On Tue, Aug 17, 2010 at 11:31, Christoph Päper
<christoph.paeper@crissov.de> wrote:
> Currently :nth-child(an+b) etc. only match anything if the argument, an+b, evaluates to a positive value.
(...)
> I assume it helps implementation optimization that authors have to resort to :nth-last-child() if they need to count from the end. If this is not the case, would it break any other use case to define :nth-child(-1) as matching the last child (and other negative values accordingly)?

I don't think it's a matter of optimizing implementations.
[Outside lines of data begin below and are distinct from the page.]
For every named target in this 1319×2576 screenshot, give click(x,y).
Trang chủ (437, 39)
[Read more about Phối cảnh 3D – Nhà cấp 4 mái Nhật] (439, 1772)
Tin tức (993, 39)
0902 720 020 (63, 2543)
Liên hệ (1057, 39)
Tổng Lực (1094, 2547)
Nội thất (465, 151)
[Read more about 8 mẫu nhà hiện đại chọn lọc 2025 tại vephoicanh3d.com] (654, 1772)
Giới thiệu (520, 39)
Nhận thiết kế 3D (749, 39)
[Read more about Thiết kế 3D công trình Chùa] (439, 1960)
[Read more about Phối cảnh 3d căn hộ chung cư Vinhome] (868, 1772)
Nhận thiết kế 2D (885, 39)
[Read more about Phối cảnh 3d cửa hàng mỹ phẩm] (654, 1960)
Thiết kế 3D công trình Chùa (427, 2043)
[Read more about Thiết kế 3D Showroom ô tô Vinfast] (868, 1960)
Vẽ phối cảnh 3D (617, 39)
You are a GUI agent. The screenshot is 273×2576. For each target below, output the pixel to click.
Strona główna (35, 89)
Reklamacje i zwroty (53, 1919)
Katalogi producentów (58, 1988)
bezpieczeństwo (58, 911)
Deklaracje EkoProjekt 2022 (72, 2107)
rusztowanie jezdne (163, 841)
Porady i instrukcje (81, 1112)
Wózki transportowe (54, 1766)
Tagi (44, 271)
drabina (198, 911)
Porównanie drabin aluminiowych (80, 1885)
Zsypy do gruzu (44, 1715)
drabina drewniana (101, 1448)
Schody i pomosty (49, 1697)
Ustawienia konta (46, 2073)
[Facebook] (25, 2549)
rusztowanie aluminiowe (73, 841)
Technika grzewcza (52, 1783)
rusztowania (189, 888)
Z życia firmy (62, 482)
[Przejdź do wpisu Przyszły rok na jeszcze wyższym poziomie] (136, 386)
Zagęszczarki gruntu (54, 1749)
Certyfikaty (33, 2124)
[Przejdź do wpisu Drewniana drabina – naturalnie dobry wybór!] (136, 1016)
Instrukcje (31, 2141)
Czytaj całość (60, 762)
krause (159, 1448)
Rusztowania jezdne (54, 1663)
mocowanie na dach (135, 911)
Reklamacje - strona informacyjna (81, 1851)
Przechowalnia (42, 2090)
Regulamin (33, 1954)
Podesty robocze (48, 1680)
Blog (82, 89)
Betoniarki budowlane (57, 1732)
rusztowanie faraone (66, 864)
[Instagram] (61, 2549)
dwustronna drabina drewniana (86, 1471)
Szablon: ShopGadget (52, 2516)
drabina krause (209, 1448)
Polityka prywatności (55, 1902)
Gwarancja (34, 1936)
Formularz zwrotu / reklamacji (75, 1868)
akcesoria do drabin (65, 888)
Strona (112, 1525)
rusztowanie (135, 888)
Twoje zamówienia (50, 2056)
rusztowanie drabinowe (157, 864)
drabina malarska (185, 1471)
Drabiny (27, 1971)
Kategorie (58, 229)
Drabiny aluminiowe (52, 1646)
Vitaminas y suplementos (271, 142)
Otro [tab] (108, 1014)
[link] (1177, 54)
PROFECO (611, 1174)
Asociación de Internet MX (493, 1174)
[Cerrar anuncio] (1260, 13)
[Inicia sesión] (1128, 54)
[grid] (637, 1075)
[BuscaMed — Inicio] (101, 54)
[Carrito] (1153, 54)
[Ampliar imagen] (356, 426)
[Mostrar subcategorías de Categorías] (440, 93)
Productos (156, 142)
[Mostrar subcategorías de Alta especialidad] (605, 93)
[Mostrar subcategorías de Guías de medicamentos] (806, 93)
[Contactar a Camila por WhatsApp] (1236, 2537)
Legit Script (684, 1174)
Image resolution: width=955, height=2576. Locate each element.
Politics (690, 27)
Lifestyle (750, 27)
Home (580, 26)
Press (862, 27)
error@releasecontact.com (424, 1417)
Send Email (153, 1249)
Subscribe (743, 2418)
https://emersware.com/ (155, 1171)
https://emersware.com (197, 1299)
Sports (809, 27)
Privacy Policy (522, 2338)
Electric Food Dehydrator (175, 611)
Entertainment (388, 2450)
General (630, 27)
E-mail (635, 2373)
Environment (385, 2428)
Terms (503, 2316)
Having
negative numbers start counting from the end could mean you get two
expressions for the price of one.

The following example currently matches only the the first five list
items. If negative values start matching elements counting from the
end, this would simply match all list items:

  li:nth-child(-n+5) { color: red }


Even more, the following selector matches only the 2nd and 5th child:

  li:nth-child(-3n+5) { color: red }

With negative values counting too, though, that would become the same as this:

  li:nth-child(-3n+5), li:nth-last-child(3n+1) { color: red }


And finally,

  li:nth-child(3n-4) { color:red }

currently does the same as this:

  li:nth-child(3n+2) { color: red }

but with your suggestion, it would do this instead:

  li:nth-child(3n+2), li:nth-last-child(-3n+4) { color: red }


Counting from the end and counting from the start are simply two
different operations. Only if a and b in the (an+b) expression have
the same sign, or at least one of them is zero, can you be sure that
you don't get those operations mixed up.

For simple expressions such as :nth-child(-1) there wouldn't be any
problem, but I don't think it would be a good idea to have negative
numbers only work like that in some cases.